Feeling Productive (For the Moment)

I read this post on Facebook about annoying status messages, and the gist of it was, “Don’t post things that make you look like a smug bastard.”  And it’s a valid message for blog posts as well.  So, I’m hoping that I don’t come across as smug when I say that I have been a submission queen lately–in the last 2 weeks, I’ve sent 2 different chapbooks out to contests and poems to 14 journals.  I am not admitting this for praise (because, after all, no one reads this blog), but just to show (myself) that I’m trying to take my writing more seriously.  Which I’ve been needing to do.  (As we know, if you write something down, it becomes more real.)

Submissions are hard for everyone.  But they seem especially hard for me, as I don’t have a good sense of how to put poems together in batches that make sense to me, let alone editors.  Often it seems that my poems are really just very different from each other, so trying to group them is like a nightmare.  So, I wind up not sending poems out–not the best idea, if I actually want to be a writer that people actually read.

But I’ve been trying (as I mentioned)–and while I don’t know when I’ll be successful with any of these 16 submissions (and already I know 2 weren’t, as I received rejections today), I feel like if I can just keep trying–maybe just sending one or two submissions out every day–maybe I can start getting my name out there and seeing that name in print.

I Can Has Poem Plz?

Dataset excerpts:
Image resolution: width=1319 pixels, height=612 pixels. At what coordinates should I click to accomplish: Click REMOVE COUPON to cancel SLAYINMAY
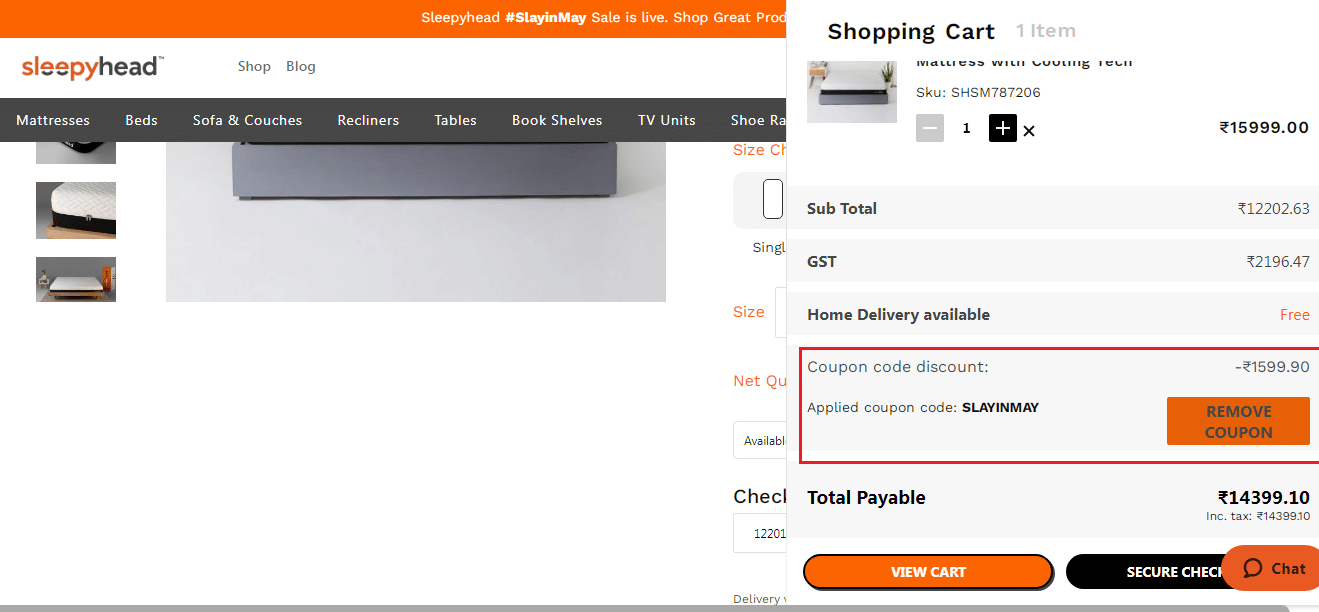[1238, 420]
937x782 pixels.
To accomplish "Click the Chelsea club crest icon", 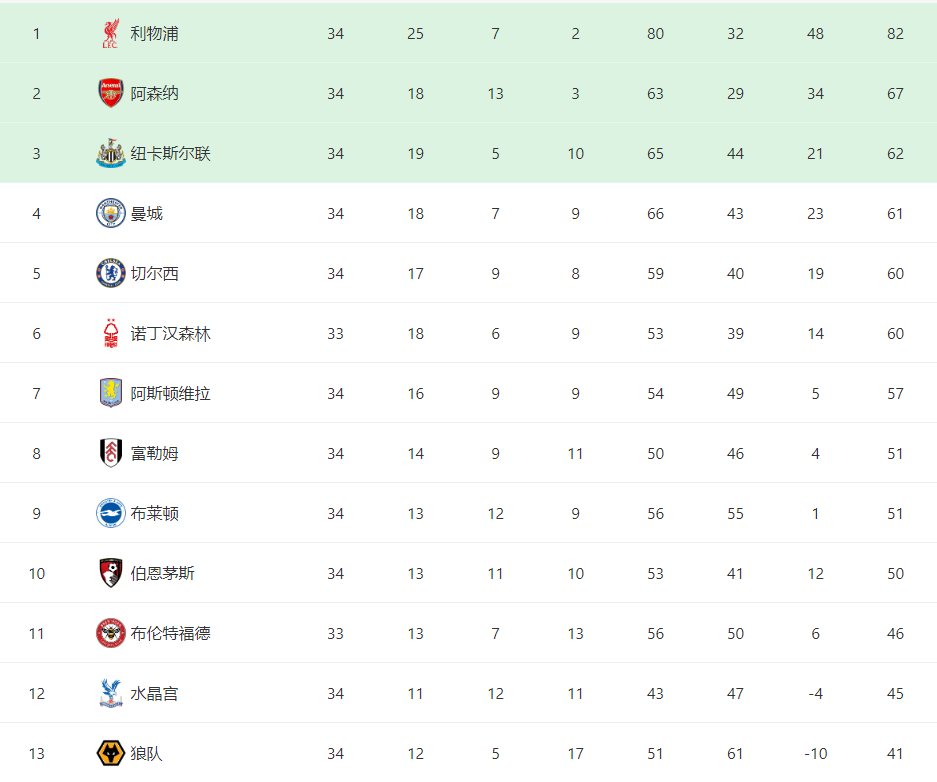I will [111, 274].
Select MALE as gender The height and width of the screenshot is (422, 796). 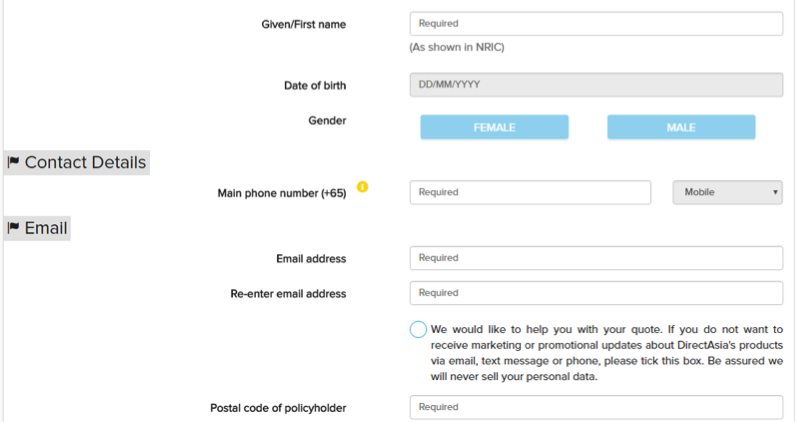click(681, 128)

...

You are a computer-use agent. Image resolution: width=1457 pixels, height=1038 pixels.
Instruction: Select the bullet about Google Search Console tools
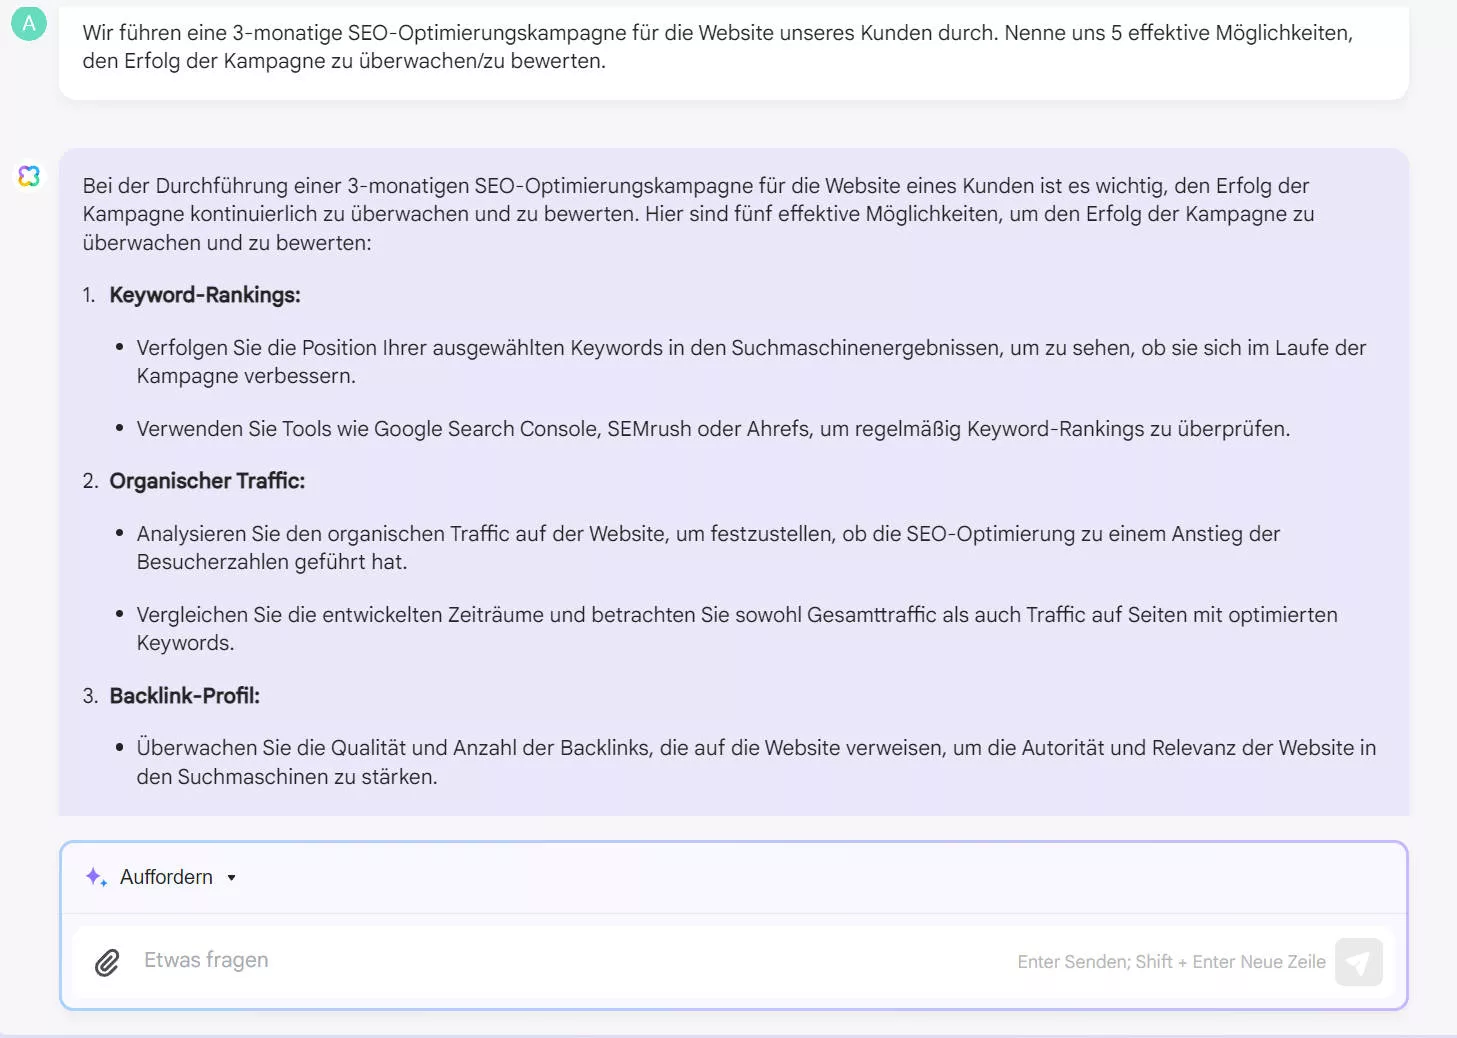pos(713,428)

Problem to solve: Condense the paragraph of the blog post above that begins "Submissions are hard for everyone" into no more than three sentences, keeping its main points.

Result of this task: Submissions are hard for everyone, but especially for me, since I struggle to group my poems into batches that make sense to me, let alone to editors. My poems often differ so much from one another that grouping them feels like a nightmare. As a result, I end up not sending poems out, which is unwise if I want to be a writer people actually read.